His principal motivation seems to be a desire to return to the core services of the department. But when he announced all of these moves, Bolton also said in various public forums that the changes would save the department a ton of money, which brings us to the second big thorn in his saddle these days -- the Morning News.
Todd Bensman of the News has written a series of hard-hitting stories pointing up flaws in Bolton's plans, including the important fact that many senior officers thought the system Bolton wanted to use to decide who had to go back out on the street was unfair.
Bolton thinks Bensman is the one who's unfair. People familiar with Bolton's views have told me the chief thinks the News' editorial page supports him. He thinks the News' regular police-beat guy, Dave Michaels, is OK. It's just Bensman. People in the chief's office think Bensman is being egged on by the officers Bolton has forced out or demoted.

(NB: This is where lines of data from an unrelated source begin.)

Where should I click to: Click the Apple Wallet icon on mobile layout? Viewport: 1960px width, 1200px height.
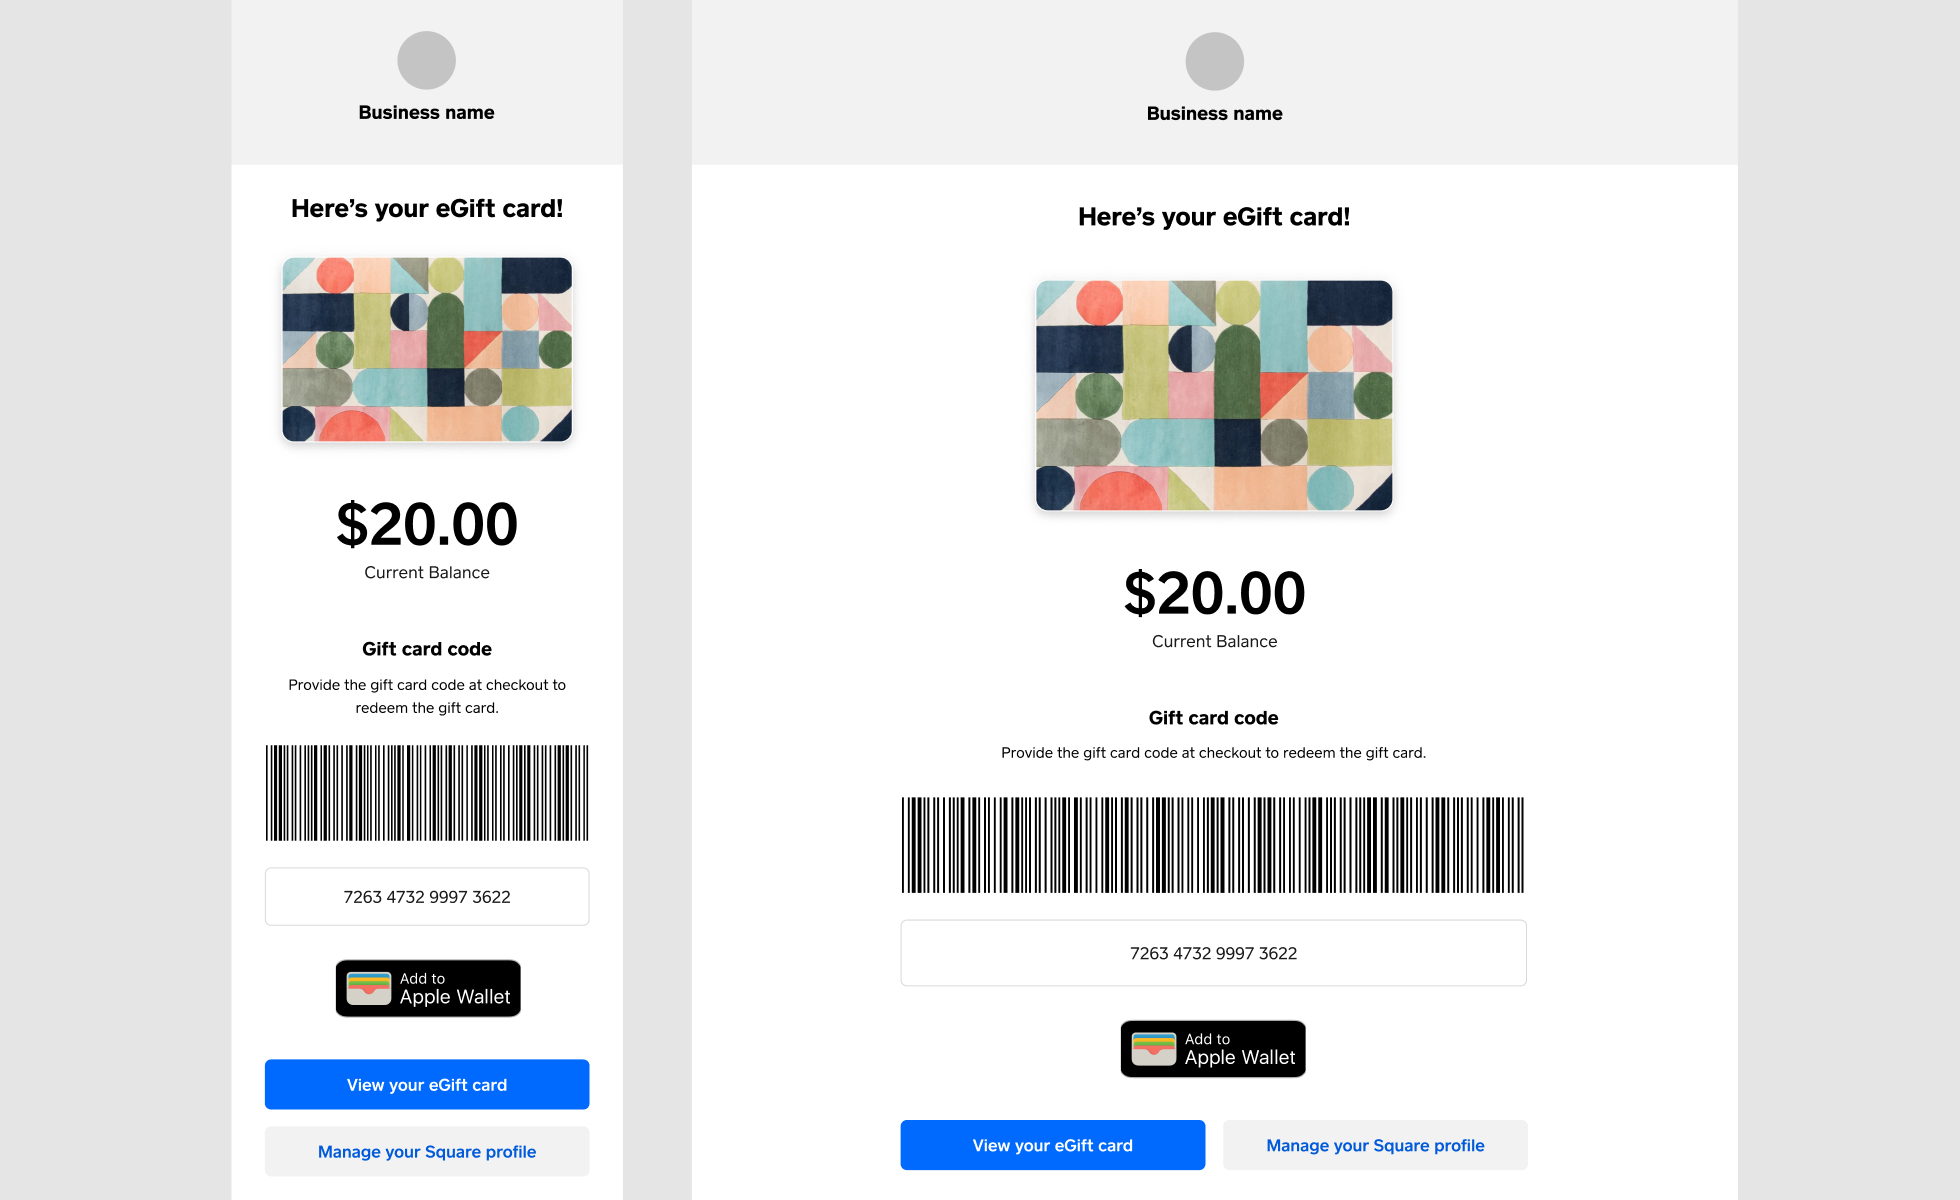point(370,988)
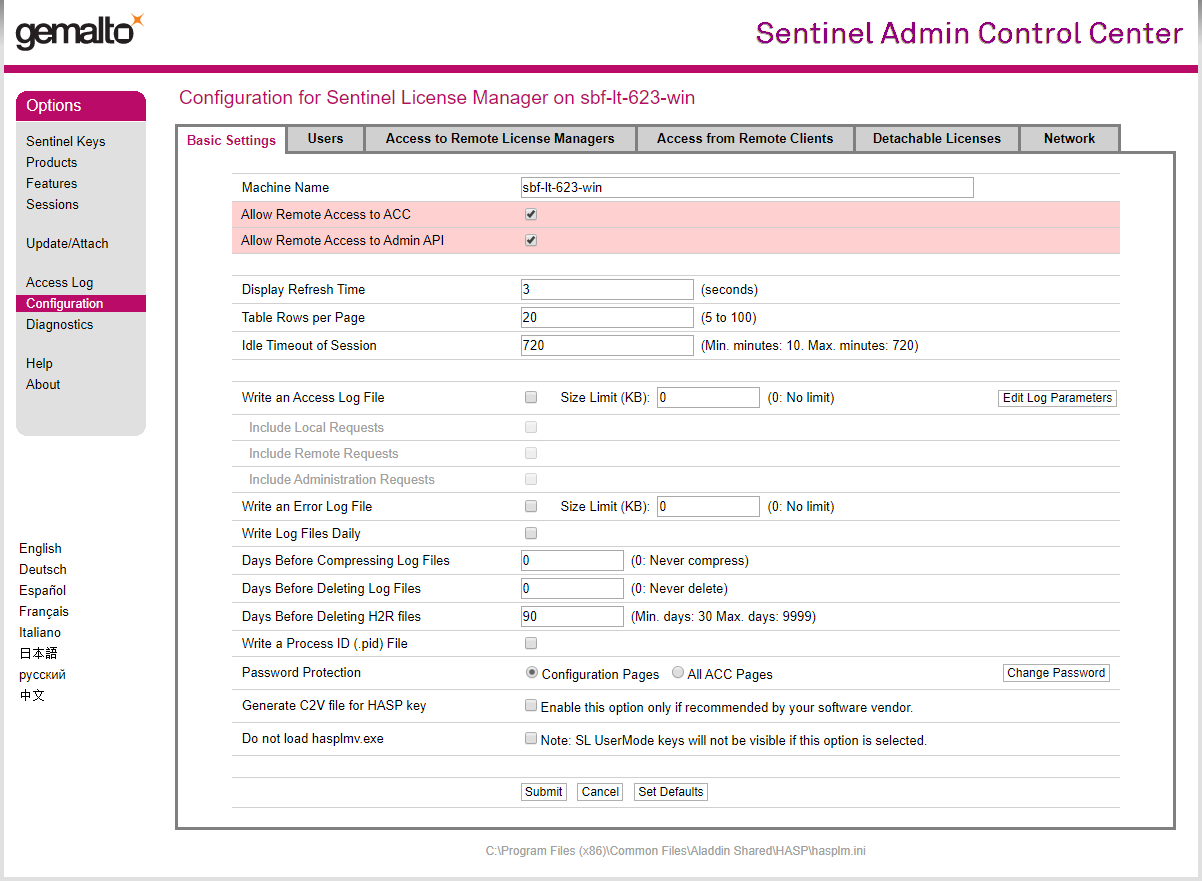Check Write Log Files Daily
The height and width of the screenshot is (881, 1202).
531,533
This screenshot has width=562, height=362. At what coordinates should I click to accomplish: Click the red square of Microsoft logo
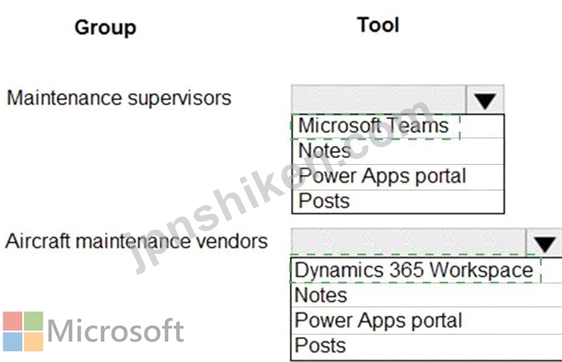tap(13, 321)
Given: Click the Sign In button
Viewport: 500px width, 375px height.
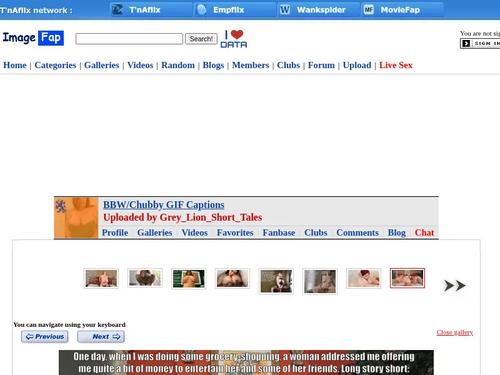Looking at the screenshot, I should click(x=480, y=43).
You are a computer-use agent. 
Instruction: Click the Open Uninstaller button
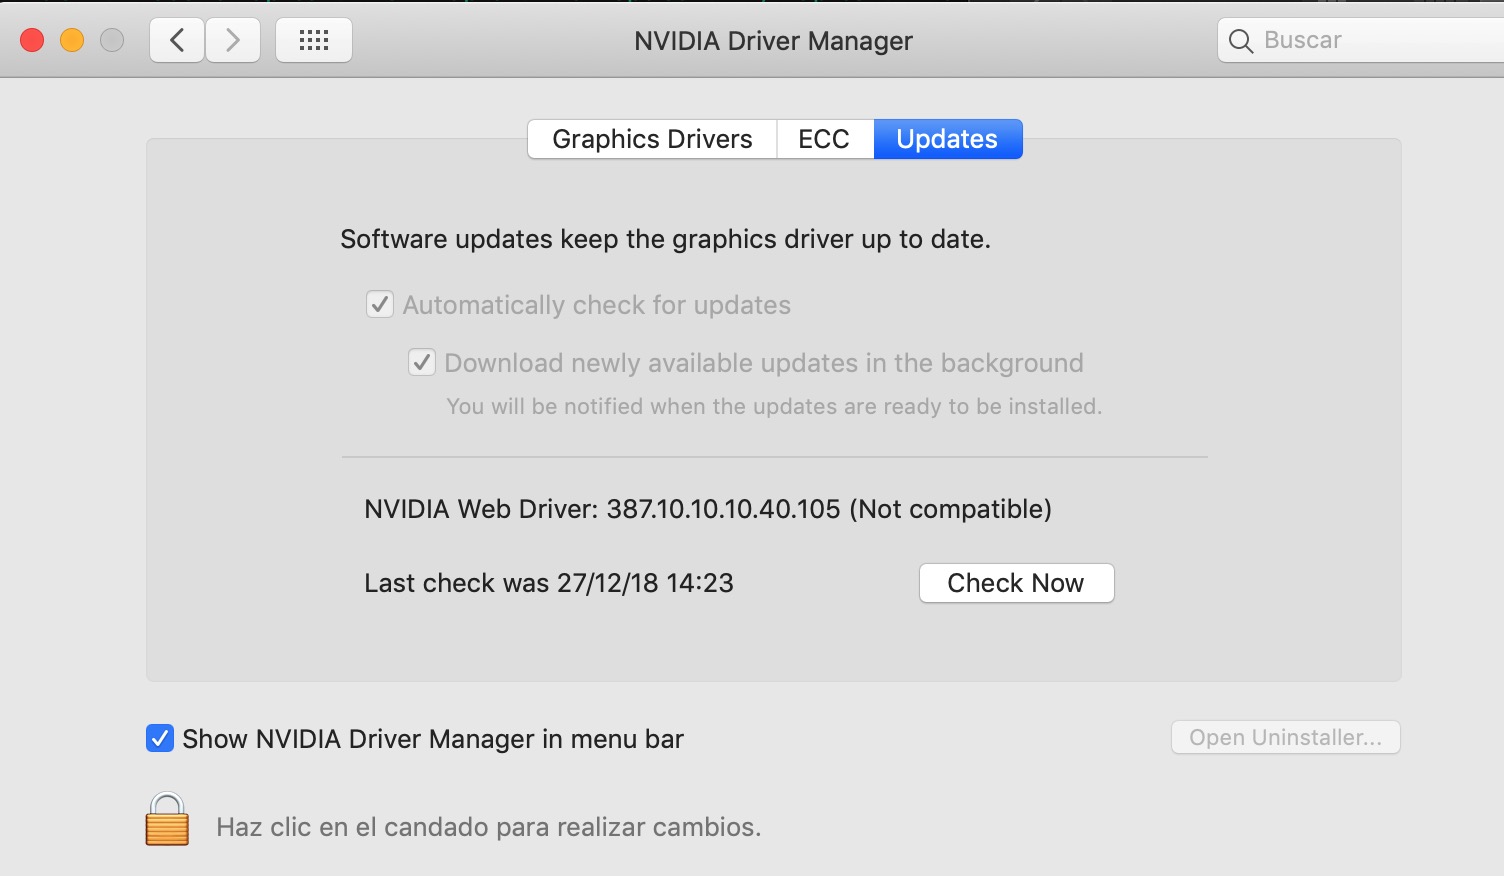point(1285,738)
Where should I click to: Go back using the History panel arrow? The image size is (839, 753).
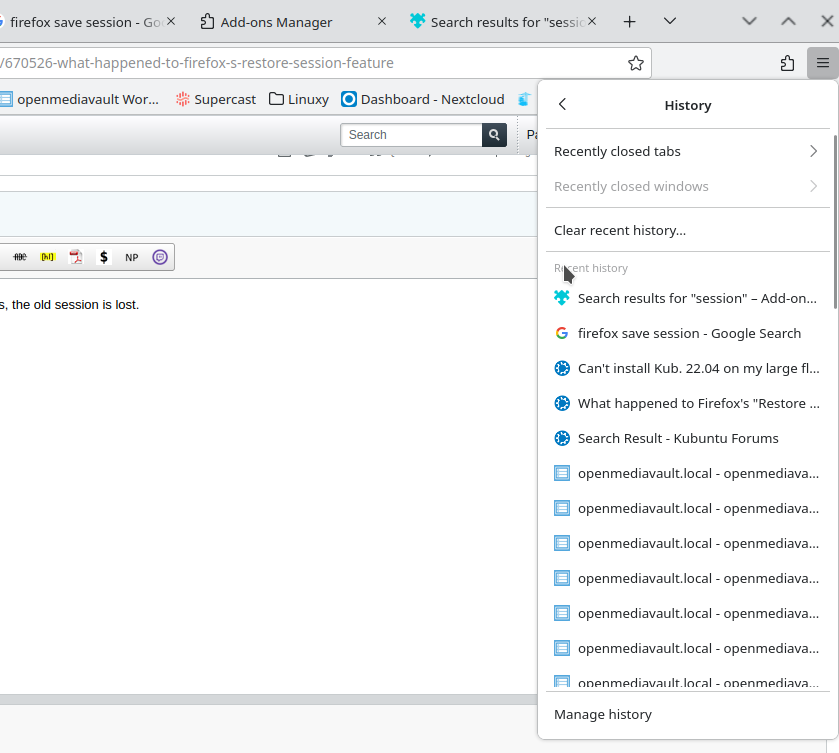(x=563, y=105)
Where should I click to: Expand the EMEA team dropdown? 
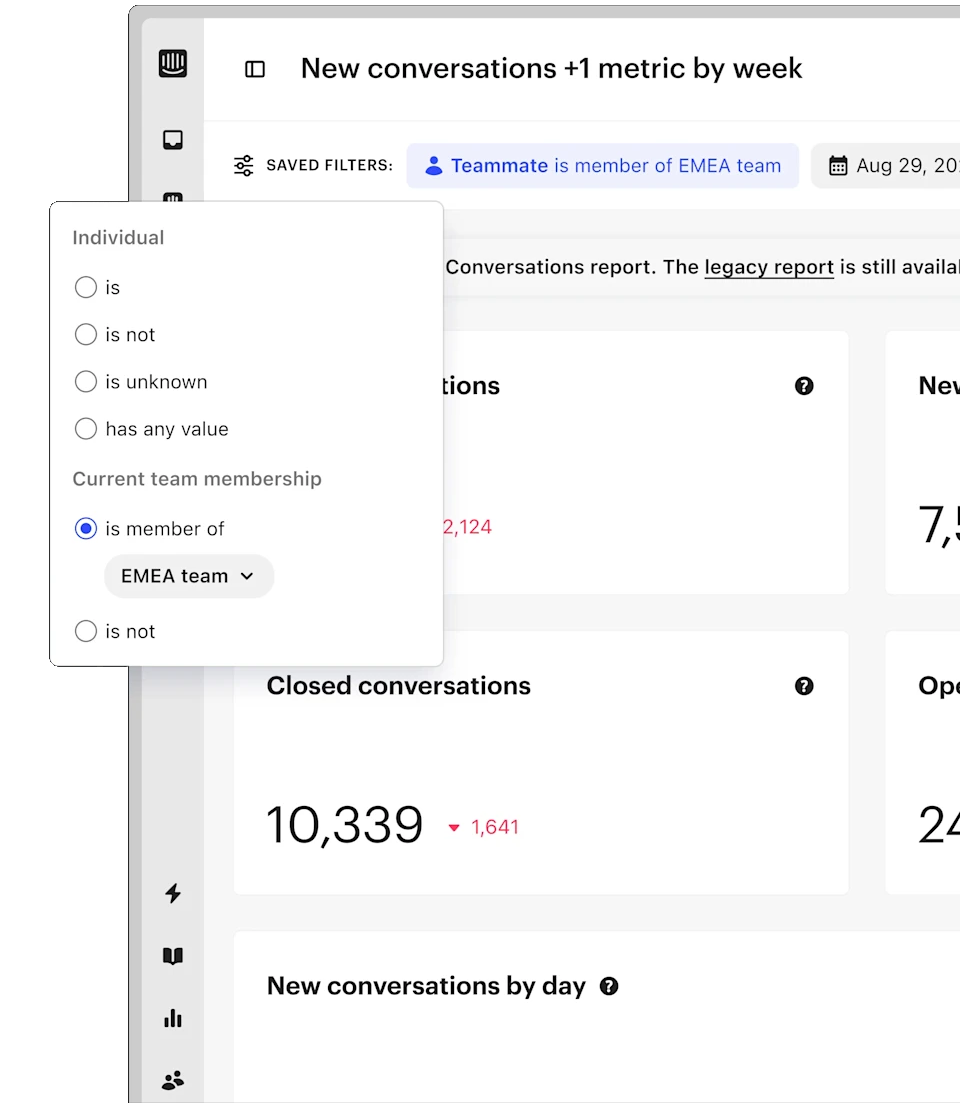(x=188, y=577)
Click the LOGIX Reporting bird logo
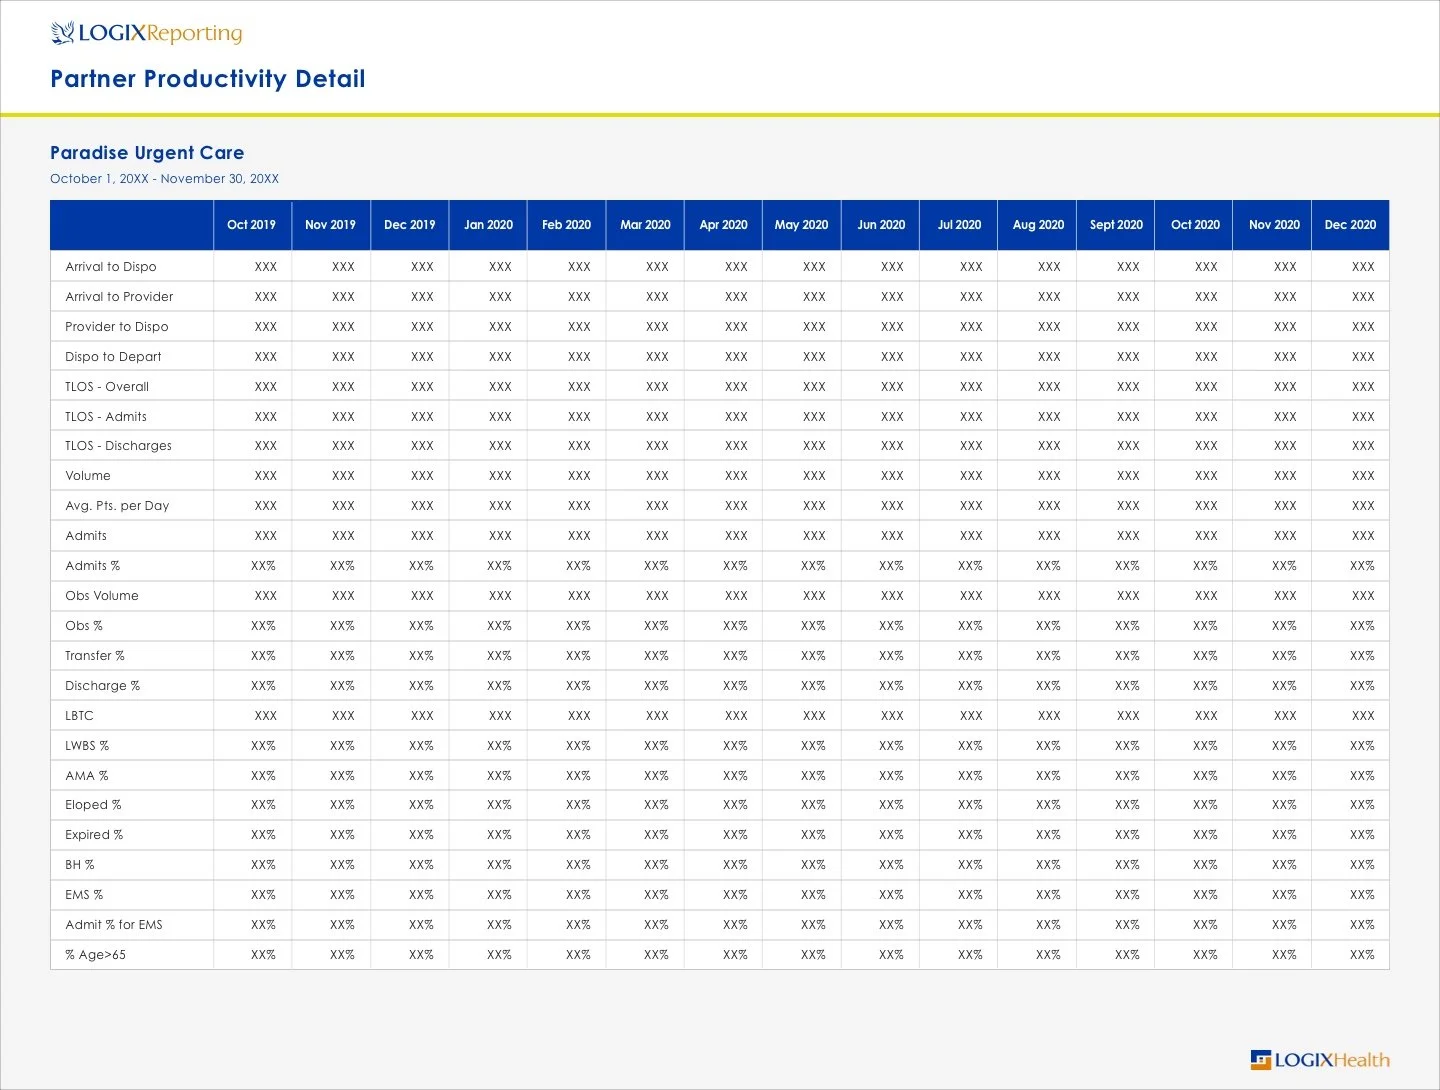The image size is (1440, 1090). click(62, 32)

This gets into sort of an esoteric area: When is a news story a hatchet job and when is it a specimen of superb woodsmanship? And, of course, I speak as one who believes a new ax should be oiled, given a cute name, and kept under one's pillow.
But some of Bensman's stuff on Bolton does seem to be out there on the edge. One piece in particular seemed to imply Bolton had been deliberately deceptive because he promised to save taxpayers more than $7 million a year. Bensman arrayed some facts and quotes to show that Bolton was only moving people around, not cutting jobs to reduce the overall payroll.
A fair point, but also kind of semantic. Bolton's people argue that they found $7 million worth of wasted payroll and put it to good use. Isn't that saving $7 million? If you found out the $7 million was being spent on hot-air-balloon rides and you put a stop to it, wouldn't the taxpayers be happy? So Bolton's folks have a fair point too.
What really stung in Bensman's story was the tone. What might have been a financial analysis piece came across instead as a liar-liar-pants-on-fire piece. At the bottom of the story, for example, Bensman quoted an academic who seemed to be saying Bolton was damaging his own credibility by failing to be precise.
Bensman quoted former Provo, Utah, police chief Swen Nielsen, who teaches police-chief management courses for the International Association of Chiefs of Police, as saying: "You not only have to be truthful, but you must be accurate."
I called Nielsen, and the only problem with Bensman's use of his quote is that Nielsen clearly had no idea the quote would be presented as an implied comment on Bolton.
"I have no idea what Chief Bolton said," Nielsen told me. "I don't know the chief. He may be the greatest chief in the world. I'm not in a position to comment on the chief's veracity, and if my quote was used to that end, then I feel bad for him."
The question from Bensman, Nielsen said, was something to the effect of, "Should police chiefs lie?" Nielsen's answer was no.
Now, the great story would have been if Nielsen had said yes.